** Exercise objective **
From the line that has "Open the clipboard icon in header" down to the final line of the listing below, transcribe every line exactly, and only those.

** Supplied material **
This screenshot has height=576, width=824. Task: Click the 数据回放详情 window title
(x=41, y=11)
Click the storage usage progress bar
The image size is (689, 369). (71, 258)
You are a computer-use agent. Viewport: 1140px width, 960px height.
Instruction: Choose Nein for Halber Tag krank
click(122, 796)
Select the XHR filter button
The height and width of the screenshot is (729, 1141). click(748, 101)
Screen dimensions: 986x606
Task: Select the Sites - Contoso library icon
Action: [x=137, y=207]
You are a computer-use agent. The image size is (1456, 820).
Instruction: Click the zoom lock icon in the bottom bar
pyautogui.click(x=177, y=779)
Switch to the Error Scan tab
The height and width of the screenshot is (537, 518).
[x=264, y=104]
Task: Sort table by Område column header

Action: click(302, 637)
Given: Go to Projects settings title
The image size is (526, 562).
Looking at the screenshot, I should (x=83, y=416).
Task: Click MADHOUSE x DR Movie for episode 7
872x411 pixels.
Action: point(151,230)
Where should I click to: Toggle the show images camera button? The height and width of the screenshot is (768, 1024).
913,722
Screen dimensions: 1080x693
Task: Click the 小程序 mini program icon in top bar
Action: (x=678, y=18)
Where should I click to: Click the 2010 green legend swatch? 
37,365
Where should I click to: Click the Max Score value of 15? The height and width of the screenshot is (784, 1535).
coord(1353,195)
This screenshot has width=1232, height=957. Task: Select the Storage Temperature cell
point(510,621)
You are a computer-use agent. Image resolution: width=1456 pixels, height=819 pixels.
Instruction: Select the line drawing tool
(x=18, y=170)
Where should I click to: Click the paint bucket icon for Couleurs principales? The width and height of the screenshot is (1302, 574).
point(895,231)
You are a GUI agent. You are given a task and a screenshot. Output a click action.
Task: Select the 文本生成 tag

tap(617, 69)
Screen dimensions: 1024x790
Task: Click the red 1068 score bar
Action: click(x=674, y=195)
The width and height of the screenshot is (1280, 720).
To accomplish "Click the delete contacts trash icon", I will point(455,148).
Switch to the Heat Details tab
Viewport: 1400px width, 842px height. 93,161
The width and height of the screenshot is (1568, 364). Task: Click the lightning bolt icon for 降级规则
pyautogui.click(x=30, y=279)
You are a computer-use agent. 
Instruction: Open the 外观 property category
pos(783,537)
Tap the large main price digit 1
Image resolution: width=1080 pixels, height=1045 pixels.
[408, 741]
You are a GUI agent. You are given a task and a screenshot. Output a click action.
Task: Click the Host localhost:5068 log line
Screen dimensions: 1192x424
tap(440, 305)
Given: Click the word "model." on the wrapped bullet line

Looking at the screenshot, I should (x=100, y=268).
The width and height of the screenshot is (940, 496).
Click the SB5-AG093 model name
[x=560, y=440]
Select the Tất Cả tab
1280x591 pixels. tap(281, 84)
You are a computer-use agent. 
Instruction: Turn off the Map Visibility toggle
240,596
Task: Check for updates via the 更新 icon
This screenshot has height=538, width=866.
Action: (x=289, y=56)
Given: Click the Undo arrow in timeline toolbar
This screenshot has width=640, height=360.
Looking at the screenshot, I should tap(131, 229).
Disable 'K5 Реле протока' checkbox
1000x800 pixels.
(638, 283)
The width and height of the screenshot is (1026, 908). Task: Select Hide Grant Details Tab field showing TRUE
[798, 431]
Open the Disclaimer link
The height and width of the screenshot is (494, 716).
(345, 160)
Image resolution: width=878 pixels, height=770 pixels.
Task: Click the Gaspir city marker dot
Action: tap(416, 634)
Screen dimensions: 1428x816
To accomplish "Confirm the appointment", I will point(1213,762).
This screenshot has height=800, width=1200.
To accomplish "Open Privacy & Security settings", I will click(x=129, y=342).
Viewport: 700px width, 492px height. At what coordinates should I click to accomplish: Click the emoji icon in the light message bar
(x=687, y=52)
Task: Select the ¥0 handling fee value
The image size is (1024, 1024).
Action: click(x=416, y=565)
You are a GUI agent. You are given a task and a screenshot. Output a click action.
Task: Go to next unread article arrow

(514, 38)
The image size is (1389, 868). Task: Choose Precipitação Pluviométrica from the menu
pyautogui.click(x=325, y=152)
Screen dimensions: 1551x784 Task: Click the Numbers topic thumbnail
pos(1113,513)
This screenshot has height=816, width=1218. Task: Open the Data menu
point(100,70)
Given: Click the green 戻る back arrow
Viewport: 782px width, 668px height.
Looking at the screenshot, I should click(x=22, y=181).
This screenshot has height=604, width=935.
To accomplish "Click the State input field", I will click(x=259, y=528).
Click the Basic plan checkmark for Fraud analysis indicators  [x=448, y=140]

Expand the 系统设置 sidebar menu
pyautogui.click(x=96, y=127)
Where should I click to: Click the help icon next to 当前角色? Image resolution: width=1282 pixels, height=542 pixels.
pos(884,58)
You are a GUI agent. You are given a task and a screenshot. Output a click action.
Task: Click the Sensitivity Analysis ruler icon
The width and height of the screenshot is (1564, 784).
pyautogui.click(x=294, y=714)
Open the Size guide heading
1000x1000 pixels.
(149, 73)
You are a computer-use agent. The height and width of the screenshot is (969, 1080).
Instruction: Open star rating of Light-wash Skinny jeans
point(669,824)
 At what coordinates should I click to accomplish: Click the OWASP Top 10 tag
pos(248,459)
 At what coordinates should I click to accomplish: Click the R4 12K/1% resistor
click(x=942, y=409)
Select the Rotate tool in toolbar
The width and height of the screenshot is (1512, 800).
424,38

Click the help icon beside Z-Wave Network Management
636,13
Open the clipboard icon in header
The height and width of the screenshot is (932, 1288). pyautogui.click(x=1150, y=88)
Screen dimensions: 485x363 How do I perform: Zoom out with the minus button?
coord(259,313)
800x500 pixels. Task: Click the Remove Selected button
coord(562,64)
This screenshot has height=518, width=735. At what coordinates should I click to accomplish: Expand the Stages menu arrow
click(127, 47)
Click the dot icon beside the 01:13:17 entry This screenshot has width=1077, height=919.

** Result of the exercise **
Open the clipboard icon in header
The height and width of the screenshot is (932, 1288). pyautogui.click(x=1150, y=88)
Screen dimensions: 485x363 How do I perform: Zoom out with the minus button?
coord(259,313)
800x500 pixels. Task: Click the Remove Selected button
coord(562,64)
This screenshot has height=518, width=735. At what coordinates should I click to accomplish: Expand the Stages menu arrow
click(127, 47)
Click the dot icon beside the 01:13:17 entry This screenshot has width=1077, height=919.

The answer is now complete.